Well, it’s another short work week, unless you’re a writer!
Moving forward with Cassidy Four, and here I am again, sharing a snippet with you. How fresh is this? Well, I wrote it this morning and I’m still working on it!
“Well, that was a total rat fuck.”
She was unimpressed, to say the least.
It was supposed to be easy! Hell, she did all the heavy lifting. She had arranged for the security to look the other way, she had recruited pigeons to distract MinSec from the real breakout, she had used family connections to put all the physical requirements in place.
And it had all worked like clockwork. Ten people – ten! – had successfully effected self-release from MinSec’s primary Political Rehabilitation Center on a single night, something that was supposed to be impossible. They’d all had their instructions, their safe houses, their destinations. Of course, she had no idea how many of the others had made it to their safe houses, but that was part of the plan, too. If there was no communication between them, there couldn’t be any back-tracing.

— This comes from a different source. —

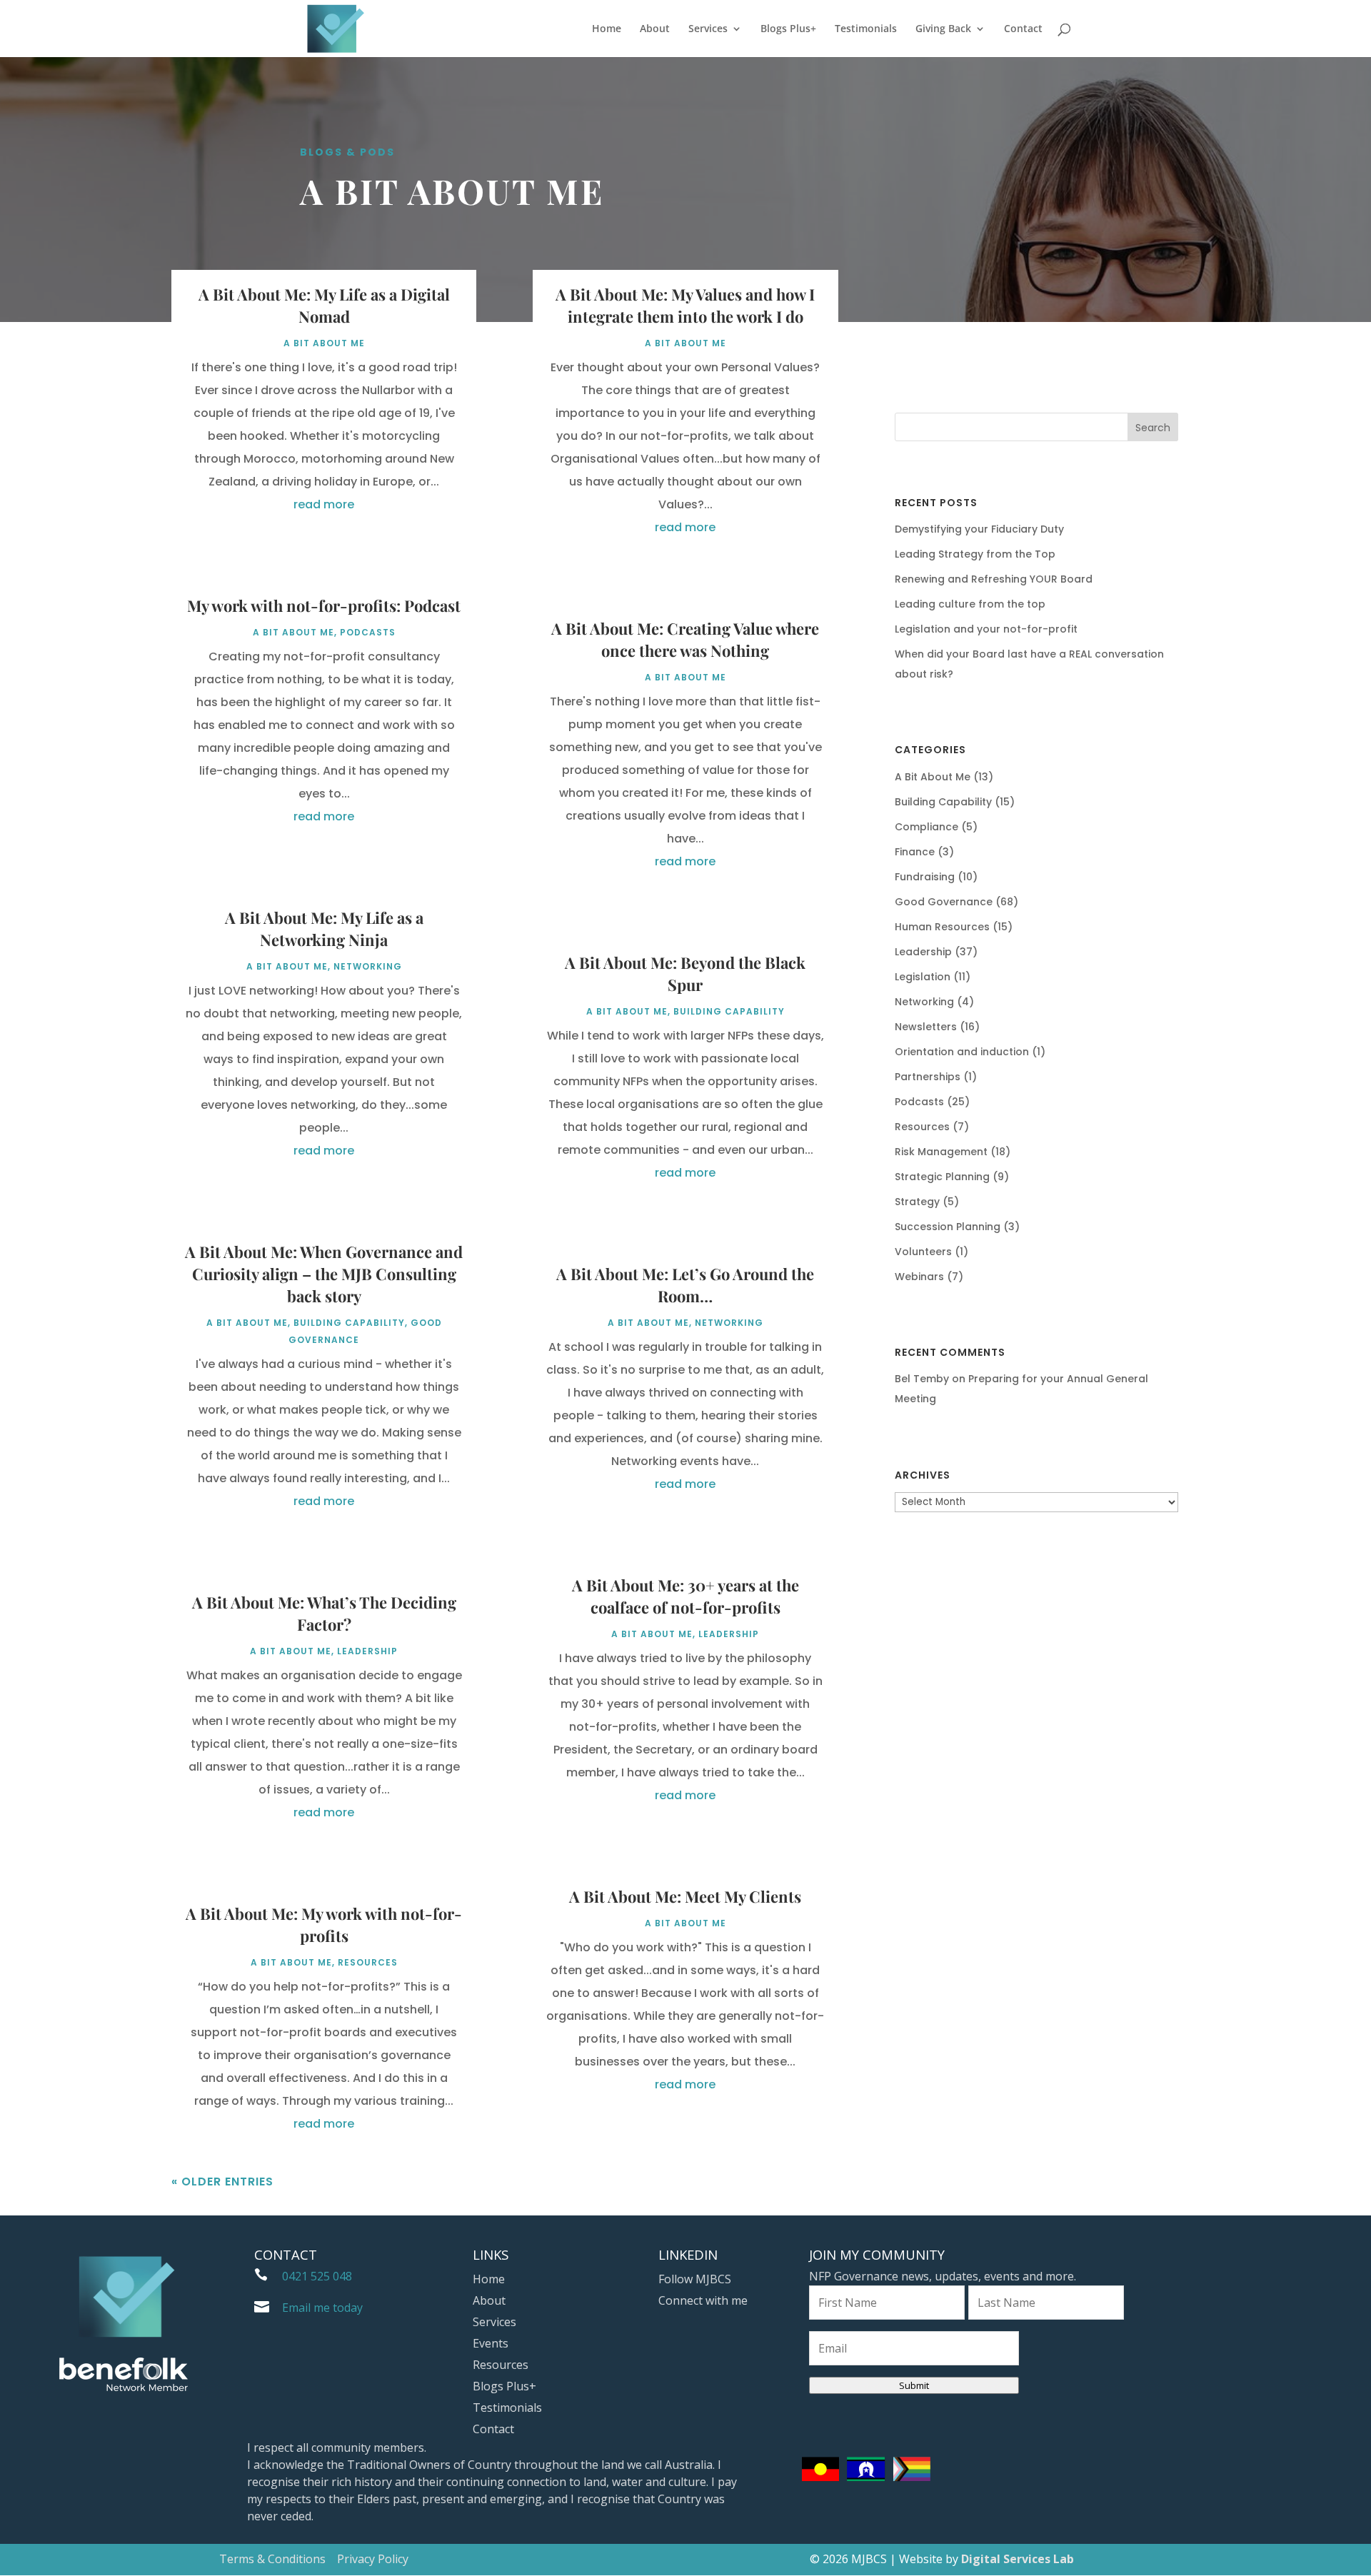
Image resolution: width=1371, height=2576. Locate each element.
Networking (367, 966)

It hadn’t stopped her making plans of her own with three of the others, of course. But that was longer-term planning, a full lunar away. By then they’d either make the rendezvous or not. Her plans would work best with the people she’d chosen, but none of them were irreplaceable. She’d make do with others with only a minor delay.
That was for another day, though.
According to her carefully worked out plans, today she was to move from her safe house to a more permanent location. Where that was, she didn’t know, but was the point of compartmentalizing the information. What she didn’t know, she couldn’t tell.
Something wasn’t right, though.
The cubic she was supposed to pass through to reach her contact was swarming with MinSec patrols. Nobody lingered; they passed through as quickly as they could, keeping eyes averted and faces hidden. Everybody had something that MinSec could pick them up for, so everyone acted guilty.
Wouldn’t cover her, though. One facial scan and she’d be back in the PRC faster than she could think.
She needed a place to stay tonight. She couldn’t go back to last night’s hide; that was strictly a one-off deal. They wouldn’t turn her in, but it would start to establish a pattern of behavior and patterns were to be avoided.
There were rooms to rent, hotels and the like. Most of them required ID, though, and she couldn’t do that. Not yet. That was further down her list of things to do, farther down her plan. The ones that didn’t ask for ID, well, MinSec knew all about those places. Odds were good that the desk clerk was a MinSec operative and her face, along with the faces of everyone who checked in, would be in the files by morning.